Most businesses don't need venture capital; the math only works if you can return an entire fund.
Investors now benchmark every pitch against AI companies doubling revenue quarterly — good growth no longer clears the bar.
Charles Hudson has watched five hundred startups live or die on his watch. That volume of scar tissue buys a perspective no fundraising guide can replicate. The founder of Precursor Ventures doesn't traffic in encouragement. He traffics in pattern recognition.
The biggest mistake? Chasing a valuation that writes checks your business can't cash.
Founders treat a sky-high number like a trophy. It buys press. It signals credibility to the next round. But Hudson has seen the aftermath: a cap table stuffed with investors who don't want their money back — they want a return that justifies the price they paid. "You raise all this money, and you've sold people on a big vision," he says. "They don't want the money back — they want you to find a way to build something that's worthy of what they gave you." That's not partnership. That's a hostage situation. The founder becomes a prisoner of their own press release, forced to swing for fences they never needed to clear.

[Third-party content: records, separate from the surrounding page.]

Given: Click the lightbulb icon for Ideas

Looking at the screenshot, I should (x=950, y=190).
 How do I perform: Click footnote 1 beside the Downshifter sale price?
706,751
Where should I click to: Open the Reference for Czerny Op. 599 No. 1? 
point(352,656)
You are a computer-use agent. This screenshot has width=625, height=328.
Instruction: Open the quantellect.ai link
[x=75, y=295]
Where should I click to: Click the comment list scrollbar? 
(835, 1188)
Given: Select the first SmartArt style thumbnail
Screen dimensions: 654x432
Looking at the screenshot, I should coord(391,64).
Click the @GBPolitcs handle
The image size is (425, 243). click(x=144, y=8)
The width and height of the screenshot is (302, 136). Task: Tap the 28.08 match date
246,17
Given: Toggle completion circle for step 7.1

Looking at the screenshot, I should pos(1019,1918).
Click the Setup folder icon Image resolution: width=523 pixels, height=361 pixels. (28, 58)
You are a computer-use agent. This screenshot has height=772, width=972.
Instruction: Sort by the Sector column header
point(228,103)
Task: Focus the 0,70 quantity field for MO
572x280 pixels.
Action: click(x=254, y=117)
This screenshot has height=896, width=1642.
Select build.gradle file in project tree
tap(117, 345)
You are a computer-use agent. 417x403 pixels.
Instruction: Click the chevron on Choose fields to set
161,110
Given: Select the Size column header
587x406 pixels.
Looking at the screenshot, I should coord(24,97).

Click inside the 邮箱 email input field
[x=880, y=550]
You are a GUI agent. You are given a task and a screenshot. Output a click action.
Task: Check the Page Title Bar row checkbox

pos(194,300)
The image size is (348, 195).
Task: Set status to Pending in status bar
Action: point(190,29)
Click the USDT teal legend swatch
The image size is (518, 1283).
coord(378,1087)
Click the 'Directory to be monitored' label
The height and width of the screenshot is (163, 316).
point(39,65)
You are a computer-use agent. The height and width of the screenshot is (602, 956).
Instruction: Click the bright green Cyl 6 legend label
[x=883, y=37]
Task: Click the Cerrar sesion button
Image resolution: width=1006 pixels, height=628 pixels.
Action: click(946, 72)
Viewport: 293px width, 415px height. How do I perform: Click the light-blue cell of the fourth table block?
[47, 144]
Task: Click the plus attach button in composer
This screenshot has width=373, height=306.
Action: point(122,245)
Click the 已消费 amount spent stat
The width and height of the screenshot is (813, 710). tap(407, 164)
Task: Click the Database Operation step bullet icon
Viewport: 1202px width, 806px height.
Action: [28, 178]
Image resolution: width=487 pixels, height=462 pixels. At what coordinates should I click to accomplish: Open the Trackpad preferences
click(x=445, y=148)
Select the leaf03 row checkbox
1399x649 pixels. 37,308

The fix is simpler than the ego allows. Pick investors like you're picking a co-founder — because for the next ten years, that's effectively what they are. Call their portfolio companies. Ask what happened when the wheels came off. Verify every claim about recruiting pipelines, go-to-market machinery, platform connections. The money is the least interesting thing a VC brings. If they can't prove value beyond the wire transfer, the check is expensive at any price.
Then there's the mistake nobody wants to hear: your company might not be a venture business at all.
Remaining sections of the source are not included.